I believe that Campbell did regard abstract work as the purest example of proper art, since it reduces the experience to purely visual relationships that are unique to the art object, without ties to external associations. But this is not to say that pictures of recognizable things are automatically impermissible. He only said that it's more difficult, not impossible. For instance, who would argue that the "Mona Lisa" is a failure as an example of high art? No modern viewer of that work can personally associate with the sitter as an external entity, because she's been dead for centuries - but millions of people still want to see the Mona Lisa because it's a powerful picture.  

With that said, however, there are lots and lots of portraits - the vast majority, really - that only serve the sentimental needs of those who commission them. This is not to say that those pictures shouldn't be painted, because there is a real desire for work that serves that purpose alone, and there's a perfectly valid market for it.

But we're simply making a distinction between different levels of achievement in painting. There's a complex hierarchy of achievement, where some things are higher than others, and some of them reach so high that they really transcend the ordinary. But everyone argues about which work belongs on which level, and they cite different values to defend those subjective decisions. We're all obliged to determine what values we will cite to support our own assessments.

In my own work, I do try to make my landscape pictures transcend mere provincial status by paying plenty of attention to purely formal elements of visual art: composition, color relationship, etc. If the work is strong on an abstract level, then it has something special that I can build on. No matter how faithfully I represent the subject, a picture will never be special as an art object if it lacks a strong abstract foundation. That's a prerequisite. If I were to simplify the work to the point where the subject becomes unrecognizable, we should still find that there's a set of visual relationships occurring there which is able to survive the simplification and retain its own unique strength. So subject must always be secondary or even tertiary to the artist, although the public viewer typically regards it as primary because they have not yet been initiated into this way of thinking about art. I guess its our job to try to initiate them.
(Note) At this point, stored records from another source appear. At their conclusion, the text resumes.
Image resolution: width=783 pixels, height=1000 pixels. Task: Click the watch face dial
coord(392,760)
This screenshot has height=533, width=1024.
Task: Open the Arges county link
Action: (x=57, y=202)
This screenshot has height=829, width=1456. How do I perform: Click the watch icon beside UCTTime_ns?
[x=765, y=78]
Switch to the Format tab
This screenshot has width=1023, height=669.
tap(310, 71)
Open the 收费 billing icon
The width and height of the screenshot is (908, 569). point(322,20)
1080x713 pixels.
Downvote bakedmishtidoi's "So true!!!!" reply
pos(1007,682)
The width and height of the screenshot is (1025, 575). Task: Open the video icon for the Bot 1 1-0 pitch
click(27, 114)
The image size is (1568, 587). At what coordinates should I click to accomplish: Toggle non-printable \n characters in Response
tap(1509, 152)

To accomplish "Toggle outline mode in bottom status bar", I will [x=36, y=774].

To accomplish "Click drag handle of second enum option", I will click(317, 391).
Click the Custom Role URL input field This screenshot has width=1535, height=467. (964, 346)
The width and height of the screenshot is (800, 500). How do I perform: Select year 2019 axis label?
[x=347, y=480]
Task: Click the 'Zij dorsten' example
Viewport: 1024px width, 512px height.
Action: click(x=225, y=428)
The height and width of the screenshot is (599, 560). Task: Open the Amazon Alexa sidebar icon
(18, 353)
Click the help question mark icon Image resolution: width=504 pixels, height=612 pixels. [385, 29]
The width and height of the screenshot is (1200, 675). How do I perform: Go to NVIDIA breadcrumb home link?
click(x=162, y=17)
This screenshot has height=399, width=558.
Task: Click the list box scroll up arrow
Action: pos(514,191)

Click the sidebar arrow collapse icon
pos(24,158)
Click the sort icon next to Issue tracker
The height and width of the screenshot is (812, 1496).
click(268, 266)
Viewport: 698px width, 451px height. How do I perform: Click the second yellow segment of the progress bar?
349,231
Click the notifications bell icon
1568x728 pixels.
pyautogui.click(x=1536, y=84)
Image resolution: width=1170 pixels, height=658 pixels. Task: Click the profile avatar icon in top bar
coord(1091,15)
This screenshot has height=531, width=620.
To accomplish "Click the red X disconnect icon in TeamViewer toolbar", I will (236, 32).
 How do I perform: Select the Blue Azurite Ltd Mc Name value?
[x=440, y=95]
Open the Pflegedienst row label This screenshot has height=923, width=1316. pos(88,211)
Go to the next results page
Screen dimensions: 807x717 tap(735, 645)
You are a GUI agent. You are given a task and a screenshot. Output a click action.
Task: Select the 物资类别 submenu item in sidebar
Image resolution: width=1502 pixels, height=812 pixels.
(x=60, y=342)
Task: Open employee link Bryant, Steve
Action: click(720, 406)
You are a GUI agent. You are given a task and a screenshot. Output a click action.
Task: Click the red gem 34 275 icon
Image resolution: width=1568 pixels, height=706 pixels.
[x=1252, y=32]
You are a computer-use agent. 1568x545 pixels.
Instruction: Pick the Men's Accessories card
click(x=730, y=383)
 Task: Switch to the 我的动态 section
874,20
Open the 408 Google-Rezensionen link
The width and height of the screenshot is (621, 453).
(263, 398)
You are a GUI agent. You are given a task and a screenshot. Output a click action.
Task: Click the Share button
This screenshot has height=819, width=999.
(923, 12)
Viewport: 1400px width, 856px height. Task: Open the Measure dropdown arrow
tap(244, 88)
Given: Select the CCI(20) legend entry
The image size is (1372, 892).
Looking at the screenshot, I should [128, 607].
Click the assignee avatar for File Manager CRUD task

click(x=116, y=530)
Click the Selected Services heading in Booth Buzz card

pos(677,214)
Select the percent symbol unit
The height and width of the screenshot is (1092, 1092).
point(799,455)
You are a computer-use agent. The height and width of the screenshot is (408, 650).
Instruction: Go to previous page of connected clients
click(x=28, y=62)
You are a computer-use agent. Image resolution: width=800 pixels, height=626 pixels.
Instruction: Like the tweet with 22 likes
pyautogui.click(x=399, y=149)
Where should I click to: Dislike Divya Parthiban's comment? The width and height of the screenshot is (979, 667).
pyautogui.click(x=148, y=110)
I would also point out that some subjects have such inspirational power of themselves, as experienced in real life, that a faithful depiction of them in art is likely to contribute to the desired function of the work as an awe-inspiring, elevating experience. So I think that a subject, if well-observed and represented, may have the potential to contribute to the strength of the work in the "proper" way, rather than to automatically detract from it. This is one of the primary reasons that I continue to paint in a representational manner.

I also tried to invest my pictures with a certain ring of truth that applies to larger considerations of nature, to aspects of creation that apply to the whole package, rather than just to this or that portion of it. So each picture attempts to function as a metaphorical representation of life as a whole - it's not so much "a picture of this subject," but rather "a picture of life as experienced through this subject." Whether I've ever really succeeded in doing that is debatable - it is a tall order, after all - but, in theory, it should make a picture more significant than the sum of its subject alone. The picture becomes a window affording a view of something greater than itself.